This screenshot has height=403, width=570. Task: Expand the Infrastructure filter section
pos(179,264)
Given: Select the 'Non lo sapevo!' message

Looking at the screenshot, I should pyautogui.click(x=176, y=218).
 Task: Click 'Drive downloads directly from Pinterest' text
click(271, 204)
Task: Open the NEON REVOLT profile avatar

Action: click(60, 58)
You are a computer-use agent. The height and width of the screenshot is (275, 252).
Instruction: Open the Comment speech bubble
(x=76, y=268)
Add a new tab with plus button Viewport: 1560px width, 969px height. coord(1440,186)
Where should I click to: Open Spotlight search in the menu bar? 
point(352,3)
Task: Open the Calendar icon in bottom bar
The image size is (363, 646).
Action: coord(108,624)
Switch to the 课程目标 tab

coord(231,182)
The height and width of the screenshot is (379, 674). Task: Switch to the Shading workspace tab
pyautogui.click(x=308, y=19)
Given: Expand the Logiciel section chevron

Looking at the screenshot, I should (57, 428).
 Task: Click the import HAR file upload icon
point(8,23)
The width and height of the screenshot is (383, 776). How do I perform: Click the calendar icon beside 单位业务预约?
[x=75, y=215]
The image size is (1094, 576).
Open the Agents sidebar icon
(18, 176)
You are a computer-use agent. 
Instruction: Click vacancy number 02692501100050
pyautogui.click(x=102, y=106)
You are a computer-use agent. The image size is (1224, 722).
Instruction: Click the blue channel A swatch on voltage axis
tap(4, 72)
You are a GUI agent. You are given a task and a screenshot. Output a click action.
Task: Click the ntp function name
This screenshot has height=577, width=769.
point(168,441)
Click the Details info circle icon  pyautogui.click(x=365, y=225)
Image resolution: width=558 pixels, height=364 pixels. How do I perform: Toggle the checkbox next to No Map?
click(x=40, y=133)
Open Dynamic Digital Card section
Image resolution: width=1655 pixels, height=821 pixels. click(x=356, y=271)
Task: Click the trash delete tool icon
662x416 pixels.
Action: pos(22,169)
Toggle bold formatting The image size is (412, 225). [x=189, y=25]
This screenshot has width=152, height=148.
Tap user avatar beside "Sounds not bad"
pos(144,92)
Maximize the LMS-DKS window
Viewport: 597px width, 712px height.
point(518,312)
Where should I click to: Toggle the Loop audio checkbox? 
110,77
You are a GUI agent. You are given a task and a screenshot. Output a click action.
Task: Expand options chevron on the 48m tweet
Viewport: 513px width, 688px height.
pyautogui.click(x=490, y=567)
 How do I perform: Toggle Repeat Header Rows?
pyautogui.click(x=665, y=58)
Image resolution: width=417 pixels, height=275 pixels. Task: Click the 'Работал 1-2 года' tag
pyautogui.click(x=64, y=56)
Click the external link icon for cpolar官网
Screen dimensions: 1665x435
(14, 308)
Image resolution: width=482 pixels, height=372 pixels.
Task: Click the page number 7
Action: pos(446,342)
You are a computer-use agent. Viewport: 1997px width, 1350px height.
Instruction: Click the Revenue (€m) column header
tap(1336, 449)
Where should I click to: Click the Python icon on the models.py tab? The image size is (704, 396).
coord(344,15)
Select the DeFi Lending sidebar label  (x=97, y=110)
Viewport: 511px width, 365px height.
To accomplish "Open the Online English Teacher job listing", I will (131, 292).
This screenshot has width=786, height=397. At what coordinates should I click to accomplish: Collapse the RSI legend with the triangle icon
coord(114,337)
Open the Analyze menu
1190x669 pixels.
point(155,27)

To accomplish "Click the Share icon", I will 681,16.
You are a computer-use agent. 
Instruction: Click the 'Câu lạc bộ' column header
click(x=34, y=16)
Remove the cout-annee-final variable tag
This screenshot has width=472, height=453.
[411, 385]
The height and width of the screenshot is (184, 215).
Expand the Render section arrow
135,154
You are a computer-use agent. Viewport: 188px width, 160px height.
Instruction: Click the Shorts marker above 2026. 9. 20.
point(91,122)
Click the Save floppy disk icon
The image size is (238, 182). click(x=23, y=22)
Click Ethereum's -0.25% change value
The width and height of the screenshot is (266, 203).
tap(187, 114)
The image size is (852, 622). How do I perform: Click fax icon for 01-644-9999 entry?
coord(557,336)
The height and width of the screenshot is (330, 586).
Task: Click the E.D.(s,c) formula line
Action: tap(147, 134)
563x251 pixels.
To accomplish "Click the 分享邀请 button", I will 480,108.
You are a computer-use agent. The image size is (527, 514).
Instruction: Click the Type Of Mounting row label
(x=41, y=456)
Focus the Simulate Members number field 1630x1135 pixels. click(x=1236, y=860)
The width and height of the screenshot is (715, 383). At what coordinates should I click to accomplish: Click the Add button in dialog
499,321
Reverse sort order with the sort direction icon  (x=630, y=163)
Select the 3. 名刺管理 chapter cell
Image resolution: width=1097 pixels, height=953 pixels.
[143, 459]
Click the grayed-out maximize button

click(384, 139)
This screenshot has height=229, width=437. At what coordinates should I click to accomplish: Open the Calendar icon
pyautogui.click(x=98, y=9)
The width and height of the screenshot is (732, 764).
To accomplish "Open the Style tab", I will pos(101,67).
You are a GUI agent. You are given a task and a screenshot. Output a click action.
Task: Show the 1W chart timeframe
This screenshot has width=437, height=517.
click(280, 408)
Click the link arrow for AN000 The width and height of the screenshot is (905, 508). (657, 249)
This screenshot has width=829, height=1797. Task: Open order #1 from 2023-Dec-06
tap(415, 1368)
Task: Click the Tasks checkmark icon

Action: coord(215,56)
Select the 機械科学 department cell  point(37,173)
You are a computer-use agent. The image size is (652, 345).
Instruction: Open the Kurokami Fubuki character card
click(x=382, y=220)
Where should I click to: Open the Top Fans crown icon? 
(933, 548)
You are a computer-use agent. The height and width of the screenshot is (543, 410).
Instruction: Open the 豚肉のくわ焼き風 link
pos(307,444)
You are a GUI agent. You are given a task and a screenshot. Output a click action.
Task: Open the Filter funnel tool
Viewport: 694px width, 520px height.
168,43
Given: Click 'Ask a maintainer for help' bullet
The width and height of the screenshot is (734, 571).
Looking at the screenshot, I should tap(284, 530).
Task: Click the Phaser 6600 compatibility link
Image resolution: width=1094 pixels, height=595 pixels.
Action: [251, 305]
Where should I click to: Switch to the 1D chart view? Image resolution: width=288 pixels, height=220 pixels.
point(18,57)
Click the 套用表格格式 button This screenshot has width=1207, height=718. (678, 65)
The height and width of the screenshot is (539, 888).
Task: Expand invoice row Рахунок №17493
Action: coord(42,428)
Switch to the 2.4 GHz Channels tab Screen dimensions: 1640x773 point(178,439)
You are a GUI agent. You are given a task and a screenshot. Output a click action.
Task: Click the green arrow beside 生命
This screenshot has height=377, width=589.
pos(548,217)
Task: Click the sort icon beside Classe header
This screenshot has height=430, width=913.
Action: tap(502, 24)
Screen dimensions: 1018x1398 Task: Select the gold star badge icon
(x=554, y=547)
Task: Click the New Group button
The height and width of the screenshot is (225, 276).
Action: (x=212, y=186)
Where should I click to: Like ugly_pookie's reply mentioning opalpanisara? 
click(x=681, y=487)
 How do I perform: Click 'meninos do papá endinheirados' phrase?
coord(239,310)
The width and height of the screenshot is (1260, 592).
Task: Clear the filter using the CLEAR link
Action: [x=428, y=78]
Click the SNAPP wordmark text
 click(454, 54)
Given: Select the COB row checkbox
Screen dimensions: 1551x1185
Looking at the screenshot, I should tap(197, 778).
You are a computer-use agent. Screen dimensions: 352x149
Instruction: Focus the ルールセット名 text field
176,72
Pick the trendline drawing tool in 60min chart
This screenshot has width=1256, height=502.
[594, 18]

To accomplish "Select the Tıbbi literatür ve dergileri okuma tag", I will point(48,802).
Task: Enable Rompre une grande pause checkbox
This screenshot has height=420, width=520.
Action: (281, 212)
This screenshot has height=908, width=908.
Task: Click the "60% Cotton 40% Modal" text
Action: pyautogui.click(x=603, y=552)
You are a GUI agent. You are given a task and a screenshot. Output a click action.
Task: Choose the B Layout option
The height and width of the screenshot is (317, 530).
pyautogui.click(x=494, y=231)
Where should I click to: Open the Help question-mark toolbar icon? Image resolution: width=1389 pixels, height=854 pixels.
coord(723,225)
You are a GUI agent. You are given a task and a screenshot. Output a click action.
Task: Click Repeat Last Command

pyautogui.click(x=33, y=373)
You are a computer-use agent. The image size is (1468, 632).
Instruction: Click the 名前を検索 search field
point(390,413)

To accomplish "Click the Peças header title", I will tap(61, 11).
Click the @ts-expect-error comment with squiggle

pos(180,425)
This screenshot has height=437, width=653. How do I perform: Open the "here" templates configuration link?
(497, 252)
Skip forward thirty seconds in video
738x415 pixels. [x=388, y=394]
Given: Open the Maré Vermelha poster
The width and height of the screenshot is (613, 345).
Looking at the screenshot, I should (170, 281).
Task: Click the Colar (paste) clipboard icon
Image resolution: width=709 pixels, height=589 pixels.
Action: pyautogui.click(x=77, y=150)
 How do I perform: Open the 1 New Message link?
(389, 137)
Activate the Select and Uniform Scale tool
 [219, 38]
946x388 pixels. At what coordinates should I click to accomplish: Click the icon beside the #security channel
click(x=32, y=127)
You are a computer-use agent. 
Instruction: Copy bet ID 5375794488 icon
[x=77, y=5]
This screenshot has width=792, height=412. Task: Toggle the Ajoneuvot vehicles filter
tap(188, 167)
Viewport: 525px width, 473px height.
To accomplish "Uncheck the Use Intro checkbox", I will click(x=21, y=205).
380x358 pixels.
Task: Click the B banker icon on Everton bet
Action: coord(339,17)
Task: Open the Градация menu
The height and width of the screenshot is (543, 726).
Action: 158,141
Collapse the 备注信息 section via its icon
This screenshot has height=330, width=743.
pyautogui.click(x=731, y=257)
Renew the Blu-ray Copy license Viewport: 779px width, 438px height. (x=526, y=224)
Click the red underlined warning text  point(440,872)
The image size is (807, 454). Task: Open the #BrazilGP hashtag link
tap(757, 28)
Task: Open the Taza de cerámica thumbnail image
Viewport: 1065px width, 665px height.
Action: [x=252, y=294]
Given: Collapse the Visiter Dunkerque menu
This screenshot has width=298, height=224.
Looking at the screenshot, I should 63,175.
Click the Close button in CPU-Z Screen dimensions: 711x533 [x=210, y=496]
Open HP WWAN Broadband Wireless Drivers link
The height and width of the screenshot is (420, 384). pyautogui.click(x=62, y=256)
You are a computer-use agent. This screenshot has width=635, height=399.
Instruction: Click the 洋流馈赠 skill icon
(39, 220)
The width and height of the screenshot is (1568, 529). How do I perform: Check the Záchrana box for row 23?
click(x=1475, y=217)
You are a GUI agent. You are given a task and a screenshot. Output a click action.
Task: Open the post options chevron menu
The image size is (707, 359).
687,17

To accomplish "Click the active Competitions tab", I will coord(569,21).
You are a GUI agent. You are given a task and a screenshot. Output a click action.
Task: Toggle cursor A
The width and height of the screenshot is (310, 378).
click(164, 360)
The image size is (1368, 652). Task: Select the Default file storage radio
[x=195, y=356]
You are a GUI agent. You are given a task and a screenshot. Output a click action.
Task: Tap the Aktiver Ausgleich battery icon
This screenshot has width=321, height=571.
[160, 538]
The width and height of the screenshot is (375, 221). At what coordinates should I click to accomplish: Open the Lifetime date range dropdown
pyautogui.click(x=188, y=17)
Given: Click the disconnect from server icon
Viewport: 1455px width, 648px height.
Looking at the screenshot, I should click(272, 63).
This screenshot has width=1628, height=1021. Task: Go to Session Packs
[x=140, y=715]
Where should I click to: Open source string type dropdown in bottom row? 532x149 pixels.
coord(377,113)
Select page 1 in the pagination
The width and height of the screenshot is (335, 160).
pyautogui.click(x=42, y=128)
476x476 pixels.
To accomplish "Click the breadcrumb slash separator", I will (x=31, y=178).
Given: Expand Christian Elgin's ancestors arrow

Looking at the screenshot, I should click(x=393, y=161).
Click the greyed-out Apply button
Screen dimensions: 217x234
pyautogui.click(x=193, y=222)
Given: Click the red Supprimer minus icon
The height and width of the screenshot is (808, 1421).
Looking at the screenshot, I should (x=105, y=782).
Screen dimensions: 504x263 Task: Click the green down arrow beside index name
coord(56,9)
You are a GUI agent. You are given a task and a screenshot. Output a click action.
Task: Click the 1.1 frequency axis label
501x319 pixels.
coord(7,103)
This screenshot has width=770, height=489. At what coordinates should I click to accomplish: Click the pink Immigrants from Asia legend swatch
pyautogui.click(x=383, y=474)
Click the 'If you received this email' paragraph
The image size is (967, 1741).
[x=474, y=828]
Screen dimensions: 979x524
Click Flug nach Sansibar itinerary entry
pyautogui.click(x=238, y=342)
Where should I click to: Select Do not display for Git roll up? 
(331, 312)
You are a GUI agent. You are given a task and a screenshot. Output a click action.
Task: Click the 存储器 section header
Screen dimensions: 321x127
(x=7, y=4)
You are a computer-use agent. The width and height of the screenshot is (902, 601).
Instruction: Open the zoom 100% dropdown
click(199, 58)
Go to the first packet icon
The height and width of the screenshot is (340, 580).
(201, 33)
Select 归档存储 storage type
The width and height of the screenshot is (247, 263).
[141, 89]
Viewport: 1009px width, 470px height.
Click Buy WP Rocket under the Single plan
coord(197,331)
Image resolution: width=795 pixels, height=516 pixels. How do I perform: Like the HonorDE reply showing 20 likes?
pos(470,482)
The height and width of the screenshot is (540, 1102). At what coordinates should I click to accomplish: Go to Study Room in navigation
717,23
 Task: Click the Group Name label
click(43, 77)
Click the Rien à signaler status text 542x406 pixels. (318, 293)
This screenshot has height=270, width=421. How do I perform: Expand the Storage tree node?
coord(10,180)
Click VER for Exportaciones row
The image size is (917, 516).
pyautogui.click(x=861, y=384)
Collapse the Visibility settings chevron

Brief:
Only the lines from the one containing "Click the Rien" through the end of the data above are wanted, both ends included; restate them word for word.

Result:
Click the Rien à signaler status text 542x406 pixels. (318, 293)
This screenshot has height=270, width=421. How do I perform: Expand the Storage tree node?
coord(10,180)
Click VER for Exportaciones row
The image size is (917, 516).
pyautogui.click(x=861, y=384)
Collapse the Visibility settings chevron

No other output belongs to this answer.